*Gestellte Aufgabe 1*. Schreib aus dem Lesetext genau ab: Beginne bei den Worten „## stuggiforlife (19.“ und hör nach „bluescreen wählen fertig.“ auf.

*Lesetext*.
*****
# Bluebox



## michback (19. Mai 2004)

Wie kann ich eine Farbe auf transparent setzen. Ich möchte etwas vor einer blauen Wand aufnehmen und dann mit einen Hindergrundfilm versehen.

Adope Premiere


----------



## goela (19. Mai 2004)

In dem Du die Option "Transparenz" anwendest! Dort gibt es verschiedene Einstellungen für die Transparenz (Alpha Kanal, Greenbox, Bluebox etc.)


----------



## michback (19. Mai 2004)

*Danke*

danke

Und wo finde ich diese Option (PS: habe nur eine 30 Tage testversion) ohne Plugins.

Brauche ich eine Plugin?


----------



## stuggiforlife (19. Mai 2004)

müsste mit der 30 tage version normal gehn.
lege dein video clip den du vor bluescreen gefilmt hast in videospur 2 und den,
den du dann im hintergrund sehen willst in videospur 1a.
dan rechtsklick auf clip in vs 2 und dann video optionen und da transparenz
und als key -typ bluescreen wählen fertig.


----------



## michback (20. Mai 2004)

*Ich habe die option Transparent nicht*

ich habe es so gemacht wie du geschrieben hattest. Jedoch beim rechtsklick fehlt mir die Videooption.

habe 7.0 Prev


----------



## matrix4 (9. Januar 2005)

Hi!

Ich hätte eine Frage an Michback. Woher hast du die 30 Tage Testversion runtergeladen. 
Danke, ciao, Christoph


----------



## michback (9. Januar 2005)

http://www.adobe.com/products/tryadobe/main.jsp

oder einfach googeln "adobe premiere trial"


----------



## matrix4 (9. Januar 2005)

Vielen Dank Michback! thanks


----------



## ts_tommy (10. Januar 2005)

*Re: Danke*

sollen wir dein gewähltes videoprogramm erraten ?!

schau mal bei den effekten - da müsste es eine gruppe für transparenzen geben

seas


----------
*****
Einträge aus einem Datensatz
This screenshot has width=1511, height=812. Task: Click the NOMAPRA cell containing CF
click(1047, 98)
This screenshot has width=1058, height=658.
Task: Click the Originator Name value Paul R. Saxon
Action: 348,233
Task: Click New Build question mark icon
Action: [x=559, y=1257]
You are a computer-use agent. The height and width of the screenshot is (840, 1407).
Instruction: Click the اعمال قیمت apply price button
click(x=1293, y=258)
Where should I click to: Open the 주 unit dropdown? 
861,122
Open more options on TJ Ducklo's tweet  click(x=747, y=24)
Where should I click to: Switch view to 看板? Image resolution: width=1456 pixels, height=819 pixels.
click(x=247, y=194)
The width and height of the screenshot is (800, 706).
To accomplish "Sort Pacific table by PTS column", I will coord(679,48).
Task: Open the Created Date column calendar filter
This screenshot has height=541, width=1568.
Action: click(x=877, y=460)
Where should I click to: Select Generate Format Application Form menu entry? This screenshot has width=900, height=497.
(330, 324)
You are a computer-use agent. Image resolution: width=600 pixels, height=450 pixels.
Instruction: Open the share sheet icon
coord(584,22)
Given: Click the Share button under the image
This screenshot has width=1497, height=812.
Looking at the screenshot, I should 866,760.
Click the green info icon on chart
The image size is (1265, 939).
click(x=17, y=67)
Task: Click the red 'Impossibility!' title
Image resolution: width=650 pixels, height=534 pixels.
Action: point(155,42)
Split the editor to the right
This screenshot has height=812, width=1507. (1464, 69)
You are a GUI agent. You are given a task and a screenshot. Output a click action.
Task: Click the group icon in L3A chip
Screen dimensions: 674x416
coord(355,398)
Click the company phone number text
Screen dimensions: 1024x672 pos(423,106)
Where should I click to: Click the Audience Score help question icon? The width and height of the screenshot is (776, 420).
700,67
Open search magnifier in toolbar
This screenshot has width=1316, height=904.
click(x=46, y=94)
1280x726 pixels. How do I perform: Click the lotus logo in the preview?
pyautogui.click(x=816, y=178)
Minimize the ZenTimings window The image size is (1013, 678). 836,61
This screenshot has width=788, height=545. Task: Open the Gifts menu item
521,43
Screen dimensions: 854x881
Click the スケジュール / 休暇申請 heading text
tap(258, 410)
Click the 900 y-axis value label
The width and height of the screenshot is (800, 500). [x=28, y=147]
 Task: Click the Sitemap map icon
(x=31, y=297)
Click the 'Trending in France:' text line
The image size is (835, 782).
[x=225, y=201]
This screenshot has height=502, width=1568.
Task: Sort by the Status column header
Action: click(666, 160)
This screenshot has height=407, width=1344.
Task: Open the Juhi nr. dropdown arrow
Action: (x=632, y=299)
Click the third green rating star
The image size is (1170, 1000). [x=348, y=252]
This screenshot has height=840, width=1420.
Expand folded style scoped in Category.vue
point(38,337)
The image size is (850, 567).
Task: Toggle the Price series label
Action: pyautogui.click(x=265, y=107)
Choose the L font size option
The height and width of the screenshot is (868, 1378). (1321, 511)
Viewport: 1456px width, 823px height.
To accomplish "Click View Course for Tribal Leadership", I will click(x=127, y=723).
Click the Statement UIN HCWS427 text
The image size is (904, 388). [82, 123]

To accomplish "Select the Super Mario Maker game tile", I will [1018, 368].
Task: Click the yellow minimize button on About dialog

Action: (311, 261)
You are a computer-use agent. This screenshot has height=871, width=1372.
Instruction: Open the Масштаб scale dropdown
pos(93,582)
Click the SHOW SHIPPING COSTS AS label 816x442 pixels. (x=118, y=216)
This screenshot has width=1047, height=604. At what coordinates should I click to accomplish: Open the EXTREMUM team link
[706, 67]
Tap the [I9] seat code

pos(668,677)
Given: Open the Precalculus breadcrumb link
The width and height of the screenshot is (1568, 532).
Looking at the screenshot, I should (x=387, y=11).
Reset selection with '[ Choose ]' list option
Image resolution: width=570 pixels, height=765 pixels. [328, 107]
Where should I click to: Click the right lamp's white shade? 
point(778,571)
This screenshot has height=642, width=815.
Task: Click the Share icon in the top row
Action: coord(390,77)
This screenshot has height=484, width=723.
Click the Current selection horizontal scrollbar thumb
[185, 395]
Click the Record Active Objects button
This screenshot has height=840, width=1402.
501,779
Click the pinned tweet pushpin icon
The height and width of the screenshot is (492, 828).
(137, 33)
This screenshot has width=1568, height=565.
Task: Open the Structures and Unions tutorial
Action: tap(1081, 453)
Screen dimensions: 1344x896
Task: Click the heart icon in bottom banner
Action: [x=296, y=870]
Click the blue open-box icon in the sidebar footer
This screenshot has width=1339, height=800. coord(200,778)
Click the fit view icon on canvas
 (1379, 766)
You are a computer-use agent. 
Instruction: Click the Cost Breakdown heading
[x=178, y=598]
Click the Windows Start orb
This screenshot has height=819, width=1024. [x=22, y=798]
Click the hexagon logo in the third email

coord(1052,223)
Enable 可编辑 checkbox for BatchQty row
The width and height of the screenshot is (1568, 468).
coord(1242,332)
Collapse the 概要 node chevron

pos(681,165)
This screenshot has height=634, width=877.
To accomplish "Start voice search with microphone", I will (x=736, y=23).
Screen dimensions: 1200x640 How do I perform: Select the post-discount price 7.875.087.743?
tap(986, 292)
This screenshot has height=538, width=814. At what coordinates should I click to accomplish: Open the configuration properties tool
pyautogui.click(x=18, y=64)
*****
*Gestellte Aufgabe 2*. Gib bitte die folgenden Zeilen aus den Einträgen wortgetreu wieder. Beginne bei der Zeile mit „This screenshot has height=634, width=877.“ und hör nach der Zeile mit „tap(986, 292)“ auf.

*Schriftliche Lösung 1*.
## stuggiforlife (19. Mai 2004)

müsste mit der 30 tage version normal gehn.
lege dein video clip den du vor bluescreen gefilmt hast in videospur 2 und den,
den du dann im hintergrund sehen willst in videospur 1a.
dan rechtsklick auf clip in vs 2 und dann video optionen und da transparenz
und als key -typ bluescreen wählen fertig.

*Schriftliche Lösung 2*.
This screenshot has height=634, width=877.
To accomplish "Start voice search with microphone", I will (x=736, y=23).
Screen dimensions: 1200x640 How do I perform: Select the post-discount price 7.875.087.743?
tap(986, 292)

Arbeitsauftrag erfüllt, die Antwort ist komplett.